**Problem requirements**
Copy out the items below exactly, everything from the line containing "The height and width of the screenshot is (700, 2576). In" down to the line containing "(744, 392).", and nothing else.

**Data rows**

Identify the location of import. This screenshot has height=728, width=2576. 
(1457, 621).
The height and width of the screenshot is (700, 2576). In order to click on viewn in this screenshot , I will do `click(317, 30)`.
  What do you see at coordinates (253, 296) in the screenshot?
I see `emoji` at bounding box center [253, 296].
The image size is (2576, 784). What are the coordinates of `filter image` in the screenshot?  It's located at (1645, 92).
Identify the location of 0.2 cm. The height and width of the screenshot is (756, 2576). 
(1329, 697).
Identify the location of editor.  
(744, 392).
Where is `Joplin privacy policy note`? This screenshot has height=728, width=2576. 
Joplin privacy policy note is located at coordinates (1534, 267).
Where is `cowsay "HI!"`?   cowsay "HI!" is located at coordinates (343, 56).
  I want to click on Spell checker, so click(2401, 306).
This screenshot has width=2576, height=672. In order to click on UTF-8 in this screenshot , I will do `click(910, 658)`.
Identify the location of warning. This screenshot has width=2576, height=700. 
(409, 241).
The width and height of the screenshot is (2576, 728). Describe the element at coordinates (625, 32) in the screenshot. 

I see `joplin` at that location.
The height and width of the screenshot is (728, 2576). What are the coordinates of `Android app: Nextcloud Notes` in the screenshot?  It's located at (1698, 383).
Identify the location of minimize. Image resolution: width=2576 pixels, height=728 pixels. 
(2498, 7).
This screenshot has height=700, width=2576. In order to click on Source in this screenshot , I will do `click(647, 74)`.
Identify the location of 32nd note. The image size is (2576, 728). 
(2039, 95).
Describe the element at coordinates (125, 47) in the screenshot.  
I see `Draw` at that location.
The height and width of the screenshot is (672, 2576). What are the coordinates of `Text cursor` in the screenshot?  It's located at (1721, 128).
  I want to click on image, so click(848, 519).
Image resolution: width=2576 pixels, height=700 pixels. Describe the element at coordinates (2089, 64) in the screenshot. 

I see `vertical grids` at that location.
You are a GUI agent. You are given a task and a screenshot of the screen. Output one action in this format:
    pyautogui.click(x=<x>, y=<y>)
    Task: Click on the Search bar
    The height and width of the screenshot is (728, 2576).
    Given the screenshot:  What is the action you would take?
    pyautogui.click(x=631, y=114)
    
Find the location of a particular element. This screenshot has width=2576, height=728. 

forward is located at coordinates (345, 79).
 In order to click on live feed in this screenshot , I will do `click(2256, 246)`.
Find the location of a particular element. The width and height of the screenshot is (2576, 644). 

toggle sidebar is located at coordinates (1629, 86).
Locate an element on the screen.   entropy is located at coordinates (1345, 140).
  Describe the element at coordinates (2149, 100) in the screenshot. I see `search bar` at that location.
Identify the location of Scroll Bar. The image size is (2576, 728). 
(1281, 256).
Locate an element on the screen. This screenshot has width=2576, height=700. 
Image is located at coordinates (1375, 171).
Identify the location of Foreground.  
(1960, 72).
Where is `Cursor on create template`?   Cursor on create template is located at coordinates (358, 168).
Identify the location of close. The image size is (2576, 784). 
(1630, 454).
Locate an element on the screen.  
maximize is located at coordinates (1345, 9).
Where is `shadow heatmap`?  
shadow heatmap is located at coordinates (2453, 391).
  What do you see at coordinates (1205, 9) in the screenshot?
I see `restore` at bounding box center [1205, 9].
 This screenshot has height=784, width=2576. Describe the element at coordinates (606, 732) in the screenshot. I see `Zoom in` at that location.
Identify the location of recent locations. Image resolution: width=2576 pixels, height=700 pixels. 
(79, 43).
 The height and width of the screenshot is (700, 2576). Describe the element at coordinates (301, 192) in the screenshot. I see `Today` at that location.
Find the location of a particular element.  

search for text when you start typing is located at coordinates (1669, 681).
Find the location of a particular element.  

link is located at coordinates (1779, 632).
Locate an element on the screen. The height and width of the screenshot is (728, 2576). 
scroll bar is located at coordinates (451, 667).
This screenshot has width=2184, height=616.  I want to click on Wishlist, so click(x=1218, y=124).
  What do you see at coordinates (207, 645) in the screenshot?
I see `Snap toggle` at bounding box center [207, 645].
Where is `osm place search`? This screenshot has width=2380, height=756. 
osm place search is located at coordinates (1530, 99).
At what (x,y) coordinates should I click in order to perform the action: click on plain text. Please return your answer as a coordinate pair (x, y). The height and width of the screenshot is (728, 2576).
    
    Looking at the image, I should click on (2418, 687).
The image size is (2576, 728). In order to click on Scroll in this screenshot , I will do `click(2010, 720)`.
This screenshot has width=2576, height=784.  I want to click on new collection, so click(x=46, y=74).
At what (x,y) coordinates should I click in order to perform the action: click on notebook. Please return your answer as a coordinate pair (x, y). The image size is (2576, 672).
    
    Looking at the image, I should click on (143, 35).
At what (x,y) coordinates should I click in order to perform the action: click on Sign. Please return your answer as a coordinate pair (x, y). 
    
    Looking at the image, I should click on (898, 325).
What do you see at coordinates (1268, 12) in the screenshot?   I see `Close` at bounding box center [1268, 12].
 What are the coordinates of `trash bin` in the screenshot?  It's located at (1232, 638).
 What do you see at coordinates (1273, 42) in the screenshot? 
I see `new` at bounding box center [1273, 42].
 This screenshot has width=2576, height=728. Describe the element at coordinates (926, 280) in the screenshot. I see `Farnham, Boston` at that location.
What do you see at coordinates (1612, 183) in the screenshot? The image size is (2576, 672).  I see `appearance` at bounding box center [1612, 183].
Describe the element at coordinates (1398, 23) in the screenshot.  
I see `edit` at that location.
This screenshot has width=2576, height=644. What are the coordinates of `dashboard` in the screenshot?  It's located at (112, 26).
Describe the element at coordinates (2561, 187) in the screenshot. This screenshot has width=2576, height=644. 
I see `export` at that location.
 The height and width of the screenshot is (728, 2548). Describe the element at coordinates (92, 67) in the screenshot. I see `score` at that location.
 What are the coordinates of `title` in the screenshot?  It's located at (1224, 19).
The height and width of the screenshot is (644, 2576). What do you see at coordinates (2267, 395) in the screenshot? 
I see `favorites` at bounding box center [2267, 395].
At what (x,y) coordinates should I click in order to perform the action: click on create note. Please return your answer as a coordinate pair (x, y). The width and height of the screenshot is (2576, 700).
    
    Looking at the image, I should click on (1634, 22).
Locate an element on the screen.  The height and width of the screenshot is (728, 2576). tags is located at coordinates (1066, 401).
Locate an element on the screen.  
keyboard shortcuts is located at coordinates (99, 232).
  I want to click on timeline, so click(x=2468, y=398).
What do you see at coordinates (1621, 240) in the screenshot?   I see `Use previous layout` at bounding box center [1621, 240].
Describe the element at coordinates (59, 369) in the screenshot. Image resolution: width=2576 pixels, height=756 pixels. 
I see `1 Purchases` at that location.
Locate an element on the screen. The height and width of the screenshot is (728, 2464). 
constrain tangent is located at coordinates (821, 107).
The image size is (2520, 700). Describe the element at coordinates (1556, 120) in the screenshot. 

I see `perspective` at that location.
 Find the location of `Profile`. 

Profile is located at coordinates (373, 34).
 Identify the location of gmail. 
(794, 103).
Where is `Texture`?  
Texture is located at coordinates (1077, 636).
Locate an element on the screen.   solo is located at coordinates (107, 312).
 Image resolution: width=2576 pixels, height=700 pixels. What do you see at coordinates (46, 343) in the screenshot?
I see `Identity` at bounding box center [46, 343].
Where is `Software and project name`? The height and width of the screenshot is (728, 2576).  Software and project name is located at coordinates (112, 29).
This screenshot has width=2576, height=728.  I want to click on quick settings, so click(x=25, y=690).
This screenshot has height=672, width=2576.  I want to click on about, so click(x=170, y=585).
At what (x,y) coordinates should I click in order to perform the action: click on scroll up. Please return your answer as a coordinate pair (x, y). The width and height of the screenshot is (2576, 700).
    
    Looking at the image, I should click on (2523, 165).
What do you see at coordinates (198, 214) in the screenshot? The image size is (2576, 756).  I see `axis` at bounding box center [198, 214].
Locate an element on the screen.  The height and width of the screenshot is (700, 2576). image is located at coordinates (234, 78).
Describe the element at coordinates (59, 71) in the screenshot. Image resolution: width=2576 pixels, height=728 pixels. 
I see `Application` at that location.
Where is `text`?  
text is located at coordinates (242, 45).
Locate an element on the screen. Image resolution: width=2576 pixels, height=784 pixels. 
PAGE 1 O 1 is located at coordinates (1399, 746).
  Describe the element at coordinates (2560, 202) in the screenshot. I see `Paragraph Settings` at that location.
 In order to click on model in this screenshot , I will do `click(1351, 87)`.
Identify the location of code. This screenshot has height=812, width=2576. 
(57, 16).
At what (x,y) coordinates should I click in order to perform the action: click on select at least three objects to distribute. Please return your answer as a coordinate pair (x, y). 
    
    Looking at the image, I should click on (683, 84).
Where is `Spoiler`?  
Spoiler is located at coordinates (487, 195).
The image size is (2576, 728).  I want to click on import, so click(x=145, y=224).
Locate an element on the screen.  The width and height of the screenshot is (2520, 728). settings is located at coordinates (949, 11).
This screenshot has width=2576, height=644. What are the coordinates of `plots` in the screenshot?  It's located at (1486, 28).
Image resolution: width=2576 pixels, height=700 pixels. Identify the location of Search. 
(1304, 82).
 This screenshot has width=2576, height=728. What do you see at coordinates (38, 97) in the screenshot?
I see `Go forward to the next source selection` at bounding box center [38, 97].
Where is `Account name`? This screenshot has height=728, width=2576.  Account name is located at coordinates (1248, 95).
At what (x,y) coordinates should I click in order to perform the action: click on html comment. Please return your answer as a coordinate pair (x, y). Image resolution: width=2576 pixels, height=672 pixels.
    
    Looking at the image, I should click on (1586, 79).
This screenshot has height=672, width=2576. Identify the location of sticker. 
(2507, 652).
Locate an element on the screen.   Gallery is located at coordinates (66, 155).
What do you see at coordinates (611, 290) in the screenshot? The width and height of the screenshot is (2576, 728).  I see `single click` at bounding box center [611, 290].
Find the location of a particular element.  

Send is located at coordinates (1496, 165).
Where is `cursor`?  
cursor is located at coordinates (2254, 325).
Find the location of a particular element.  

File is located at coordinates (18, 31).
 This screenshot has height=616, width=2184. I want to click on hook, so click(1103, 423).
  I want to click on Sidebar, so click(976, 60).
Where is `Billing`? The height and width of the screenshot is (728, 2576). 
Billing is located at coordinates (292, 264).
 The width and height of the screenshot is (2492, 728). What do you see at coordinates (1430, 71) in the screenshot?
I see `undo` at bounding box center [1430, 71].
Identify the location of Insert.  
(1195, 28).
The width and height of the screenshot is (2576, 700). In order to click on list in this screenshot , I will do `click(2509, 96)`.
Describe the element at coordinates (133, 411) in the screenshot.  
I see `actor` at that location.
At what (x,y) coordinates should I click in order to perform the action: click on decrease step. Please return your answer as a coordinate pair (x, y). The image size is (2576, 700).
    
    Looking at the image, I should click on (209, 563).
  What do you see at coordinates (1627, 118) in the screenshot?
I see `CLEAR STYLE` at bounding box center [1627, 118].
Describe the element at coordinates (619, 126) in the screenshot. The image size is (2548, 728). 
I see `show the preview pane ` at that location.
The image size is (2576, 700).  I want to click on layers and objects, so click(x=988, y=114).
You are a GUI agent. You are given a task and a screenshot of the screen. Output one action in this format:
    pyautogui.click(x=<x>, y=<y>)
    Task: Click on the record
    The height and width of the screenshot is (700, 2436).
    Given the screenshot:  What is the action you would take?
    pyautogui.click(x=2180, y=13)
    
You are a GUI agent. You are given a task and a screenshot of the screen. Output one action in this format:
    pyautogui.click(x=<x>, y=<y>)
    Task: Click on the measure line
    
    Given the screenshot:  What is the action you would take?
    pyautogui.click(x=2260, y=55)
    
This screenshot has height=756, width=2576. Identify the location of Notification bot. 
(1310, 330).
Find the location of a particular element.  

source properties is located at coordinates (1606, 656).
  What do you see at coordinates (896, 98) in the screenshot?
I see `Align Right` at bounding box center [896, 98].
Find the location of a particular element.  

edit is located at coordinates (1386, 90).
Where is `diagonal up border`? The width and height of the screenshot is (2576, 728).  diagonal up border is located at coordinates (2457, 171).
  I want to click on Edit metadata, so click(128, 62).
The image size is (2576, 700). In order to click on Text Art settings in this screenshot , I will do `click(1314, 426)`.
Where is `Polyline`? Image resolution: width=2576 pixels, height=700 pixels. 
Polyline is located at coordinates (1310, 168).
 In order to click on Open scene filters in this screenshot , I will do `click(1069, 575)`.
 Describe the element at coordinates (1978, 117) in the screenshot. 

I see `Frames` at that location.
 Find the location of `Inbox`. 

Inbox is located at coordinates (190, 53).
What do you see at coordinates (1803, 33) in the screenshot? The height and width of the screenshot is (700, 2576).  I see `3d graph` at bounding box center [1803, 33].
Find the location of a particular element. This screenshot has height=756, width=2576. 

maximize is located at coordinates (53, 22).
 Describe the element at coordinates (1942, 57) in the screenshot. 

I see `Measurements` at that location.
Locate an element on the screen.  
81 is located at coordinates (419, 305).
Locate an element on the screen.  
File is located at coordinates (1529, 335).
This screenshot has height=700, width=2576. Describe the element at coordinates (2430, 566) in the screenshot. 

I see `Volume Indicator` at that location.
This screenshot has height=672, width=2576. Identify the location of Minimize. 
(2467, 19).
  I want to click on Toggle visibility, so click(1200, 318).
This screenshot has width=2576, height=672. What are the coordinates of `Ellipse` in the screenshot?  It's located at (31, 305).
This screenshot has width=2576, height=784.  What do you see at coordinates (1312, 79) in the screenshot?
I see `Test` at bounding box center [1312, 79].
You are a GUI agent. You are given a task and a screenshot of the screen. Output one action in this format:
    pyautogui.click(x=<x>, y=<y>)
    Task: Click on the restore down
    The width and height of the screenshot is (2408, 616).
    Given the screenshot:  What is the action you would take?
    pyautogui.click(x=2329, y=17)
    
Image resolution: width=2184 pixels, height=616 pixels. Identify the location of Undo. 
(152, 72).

**Result of this exercise**
The height and width of the screenshot is (700, 2576). In order to click on viewn in this screenshot , I will do `click(317, 30)`.
  What do you see at coordinates (253, 296) in the screenshot?
I see `emoji` at bounding box center [253, 296].
The image size is (2576, 784). What are the coordinates of `filter image` in the screenshot?  It's located at (1645, 92).
Identify the location of 0.2 cm. The height and width of the screenshot is (756, 2576). 
(1329, 697).
Identify the location of editor.  
(744, 392).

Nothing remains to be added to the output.